Perhaps we could have parents, educators, and appropriate counseling professionals come together and come up with levels of materials that would include “available on the shelf,” and “available with parental permission (for use with parents.)”
How about coming together for good, instead of just being mad and righteous?

Sue Smith
Sue Smith
2 months ago
Reply to  J Walter

The process, outlined in BOE policy, requires that the principal, librarian, a teacher and the parent who made the complaint all get together and make the determination. The book was not banned. It was removed from circulation.

Joe Felice
Joe Felice
2 months ago
Reply to  J Walter

I like it!
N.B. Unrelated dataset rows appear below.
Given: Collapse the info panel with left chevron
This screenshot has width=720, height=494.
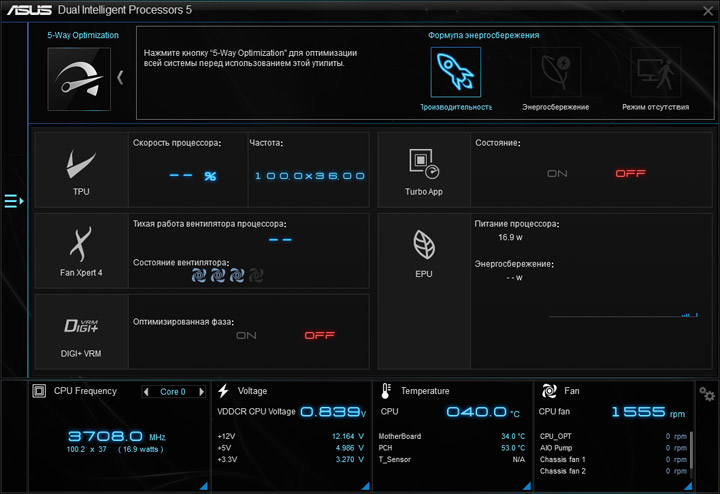Looking at the screenshot, I should 120,78.
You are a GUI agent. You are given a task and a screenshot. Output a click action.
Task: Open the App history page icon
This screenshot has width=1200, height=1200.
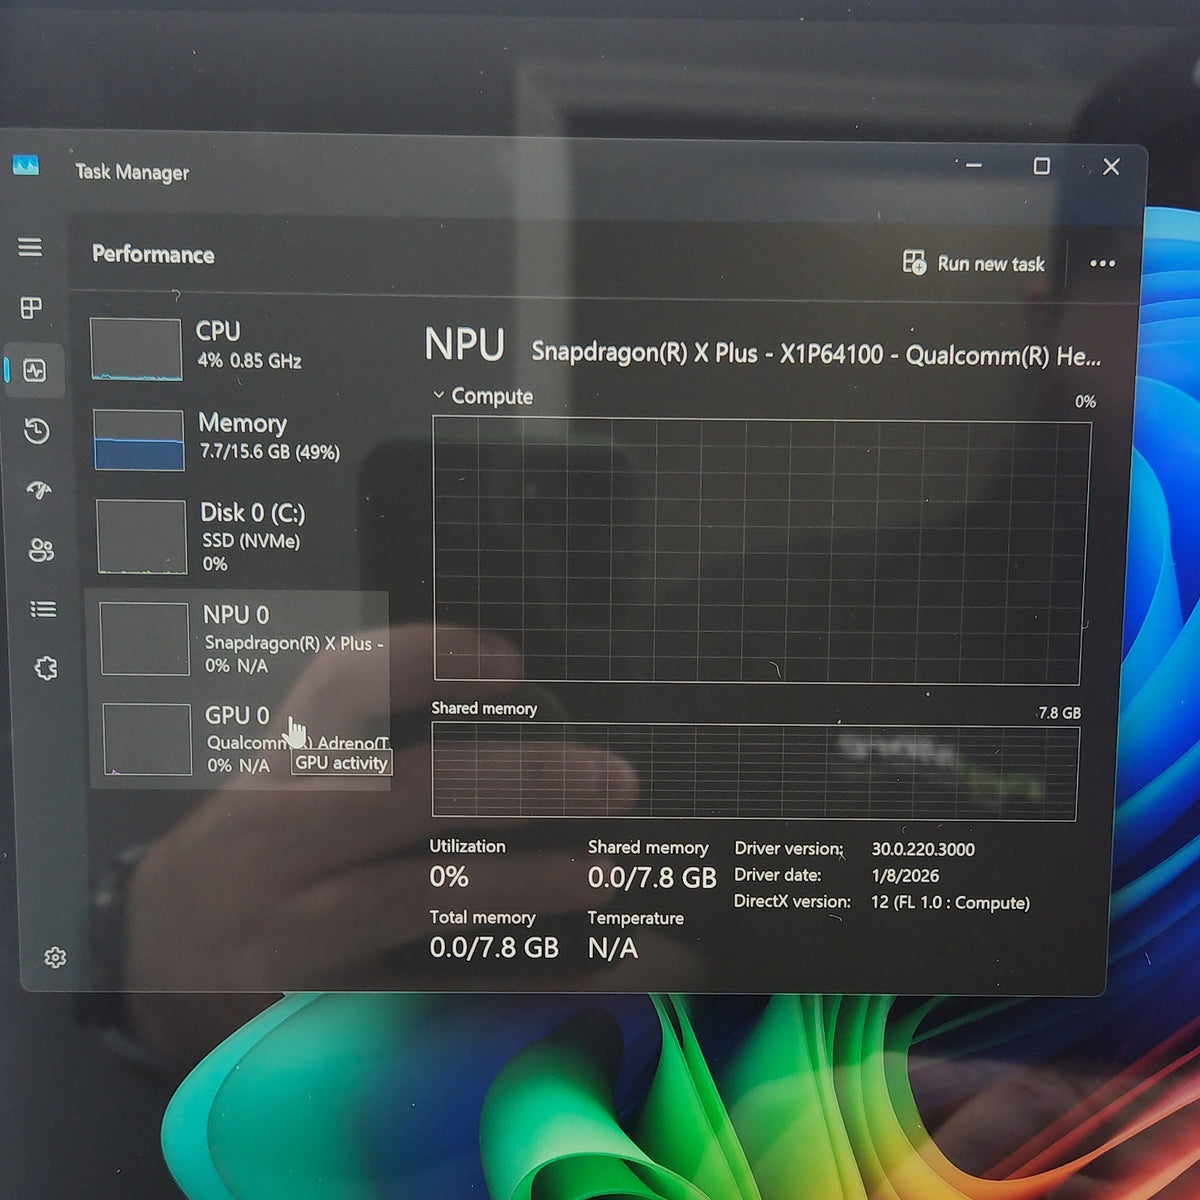37,431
But what you are describing is common sense and collaboration, and people aren’t of such a mindset these days.

Dennis Duffy
Dennis Duffy
2 months ago

Hmmm, This book sounds interesting, I am always looking for books to leave in the bathroom. I guess the description Depraved caught my eye.. yes yes yes…yes

Gary
Gary
2 months ago

Banning a book is the best way to tell kids what is worth reading!

Sue Smith
Sue Smith
2 months ago
Reply to  Gary

It was not banned. It was removed from circulation based on the recommendation from a committee that reviewed the parent’s concern that had the principal, librarian, a teacher and the parent who made the complaint on the committee.

Milton D Hayman
Milton D Hayman
2 months ago
Reply to  Sue Smith

They removed a book
from circulation that had never been checked out! Kids
get all the sex education they want
with there electronic
devices so why would
you even expect them
to read.The books
in question are
a much better alternative to porn!

Joe Felice
Joe Felice
2 months ago

Too-many Karens and Brandons trying to control everyone else’s lives.

Robert J Garcia
Robert J Garcia
2 months ago

You tell me my kid can’t read a book? We need to make certain every kid has the ability to read it.

Don
Don
2 months ago

Hey congrats, this is why our nation is crumbling and no one has any moral standard anymore.

FactsOverFeelings
FactsOverFeelings
1 month ago
Reply to  Don

Can’t give kids information, gotta keep ’em dumb or they might become dirty liberals!

Debra MacKillop
Debra MacKillop
1 month ago

Beginning of the end in confidence that the Cherry Creek School system believes in creating and trusting a world of democratic access to the full range of ideas and information in teaching our children and for and including the interests and needs of all children, and bows to ignorant parents and others who want to use books/ideas/children as a political pawn, where even one person can dictate freedom of access to ideas to all the rest.

dee-dee
1 month ago

Good grief, really? Im fairly liberal but the image shown in this article that tells me it’s time to pull the plug is ‘if you’re lucky enough to be on the receiving end of a requested dirty picture”… what the hell. This is suppoed to be ‘lucky’? What about real intimacy in relationships… and those who don’t get ‘dirty’ pictures are unlucky? The pages shown in this article that represent what the book is about is a do and don’t of sexting, and are not an education.

MarkT
MarkT
19 days ago
Reply to  dee-dee

Have you read the book? I have. There’s a lot more to it than what you put forth. There’s a lot of information that most kids WON’T get from their parents in there that will help keep them informed and safe. Give kids credit, they’re a lot smarter than we think and, in the face of censorship, a lot sneakier than we think as well. Honesty is the best policy, not covering their eyes.